All Souls Pizza opens Friday, July 12

David Bauer and Brendan Reusing aren’t business men; they’re not interior designers; they’re not PR people.

In the early days of All Souls Pizza, which opens Friday, July 12, they’re making that much clear. “We make food,” Bauer says. “We just wanted it to feel light and convivial.”

Still, Bauer and Reusing have done all the things they don’t do with aplomb: The restaurant they co-own feels crafted, and it clearly relays its commitment to simple quality.

That’s no surprise, since it’s the cousin of Farm & Sparrow, the artisan wholesale bakery Bauer has operated since 2006. That business is known for its focus on heirloom wheat and stone-milled flours.

Grains get the same treatment at All Souls. The pizza flour comes from Farm & Sparrow’s mill, and the polenta that provides a base for to the menu’s fresh vegetables and smoked proteins is ground in-house (with corn from Stockbridge Farms in Andrews, near the Tennessee border).

The menu focuses on pizzas and creamy polenta bowls with seasonal toppings, as well as pressed sandwiches (on Farm & Sparrow bread, of course), salads, marinated beans and some pasta here and there. “It’s pretty simple,” says Reusing, who takes the lead on the vegetables and proteins while Bauer focuses on grains and dough. “The rest of the menu is going to stay pretty limited for now. We’re going to get open and do what we do and do it well and kind of elaborate on the things that we have.”

Reusing talks about the restaurant while he breaks down a Boston butt from Foothills Pasture Raised Meats. He’s not big on words, he says. He focuses more on action. Until a few months ago, Reusing was the chef at Laurey’s Cafe and Catering. Before that, he worked with his sister, Andrea Reusing, at Lantern in Chapel Hill.

He says he’s excited about the pepperoni, which comes special order from Foothills. The pigs there are raised on spent grain from Pisgah Brewing. He also looks forward to topping pizzas with clams and local tomatoes and chili peppers.

The vegetable harvest drives the menu, which will change according to produce availability but seasonal use of grain is also part of the concept. “A lot of people wonder about why it’s important to mill your grains and your flours,” Bauer says. “Part of that is when you’re doing seasonal cooking, the way you make pasta to go with foods in the fall and winter is different than the way you make it during the summer.”

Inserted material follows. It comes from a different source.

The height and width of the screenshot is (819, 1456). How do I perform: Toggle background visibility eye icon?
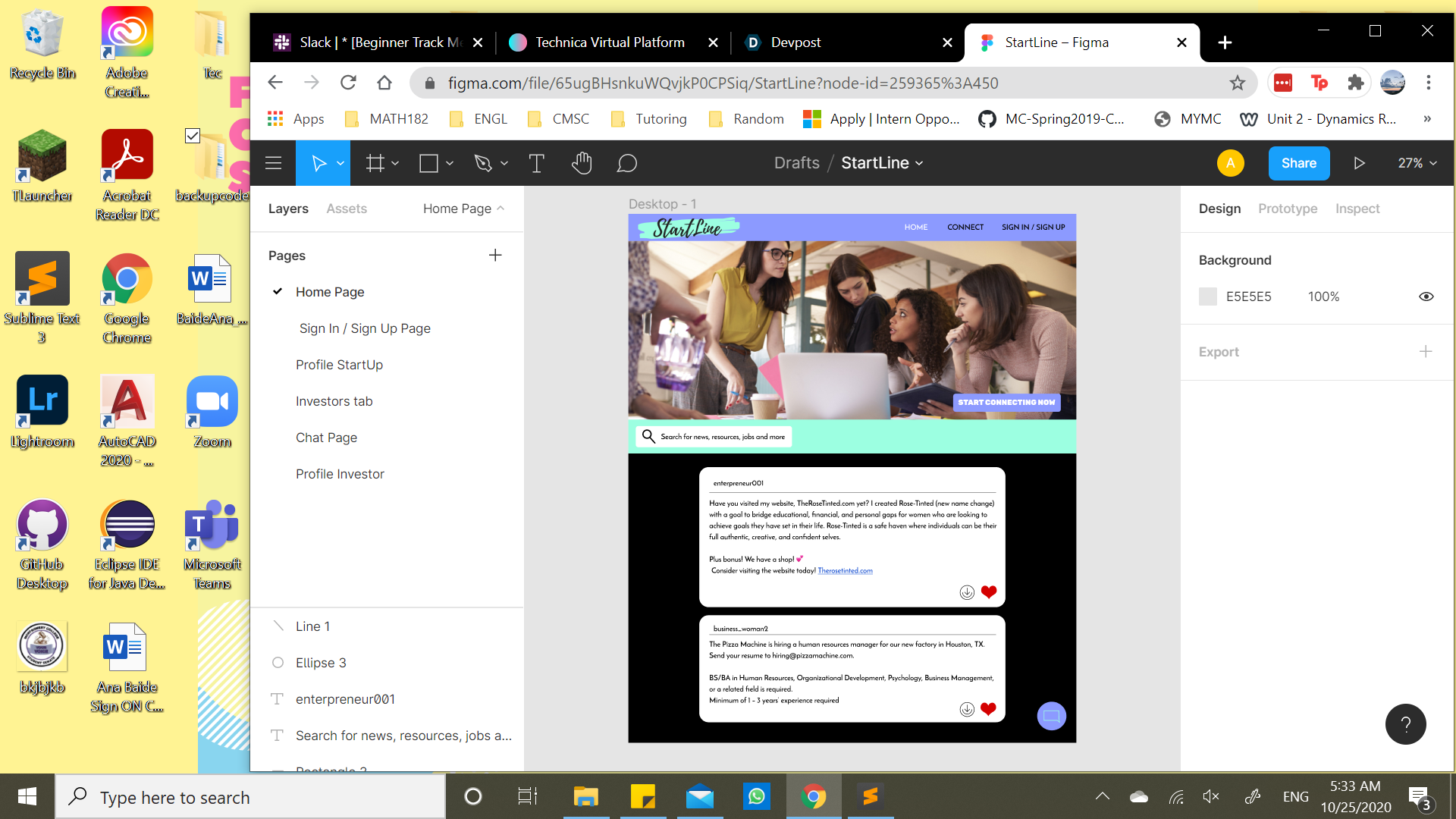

The menu relies on quality of ingredients and thoughtful execution. The atmosphere of the restaurant is much the same. It’s a study in natural light, earthy hues, sturdy wooden furniture and rustic pottery. The restaurant’s logo, corn and grain in blue and gold, lights out from the wall above the bar, and the wood-fired oven is ensconced in handmade tiles of chalky blue, ochre and green.

Beneath the oven, which is primarily for the pizza, a stack of finely split logs sits at the ready. They’re different colors and sizes, and each one serves a particular purpose for a particular time of day: They’ll create, maintain and temper the heat. “The way you stack the wood in the oven, that all affects how the dough cooks,” Bauer says.

The oven, which was installed through the wall, is just one of the challenges presented by the building, former home of the Silver Dollar Restaurant (and, more recently, The Asheville Public). The entire structure was moved to the site decades ago. The walls of All Souls are decorated with photographs of the ordeal. Understandably, the building’s history has resulted in some eccentricities. Plus, the freezer for the beer kegs is actually an old milk truck, embedded in the wall.

Bauer says working with the city during the building inspection process was challenging, but the restaurant’s history makes the work meaningful to him. An old Silver Dollar menu hangs on the wall, representing the legacy of the family that ran the diner, and that still owns the building. “We’ve gotten to be good friends with the family,” he says. “They’re really excited about this.”

Perhaps because of its reverence for tradition (in regards to both architecture and food), All Souls doesn’t feel adolescent in its early days. (At least, not yet.) It’s straightforward. “We just want it to be light and subtle, a nice community feel,” Bauer says. “Not stylized or too heavy.”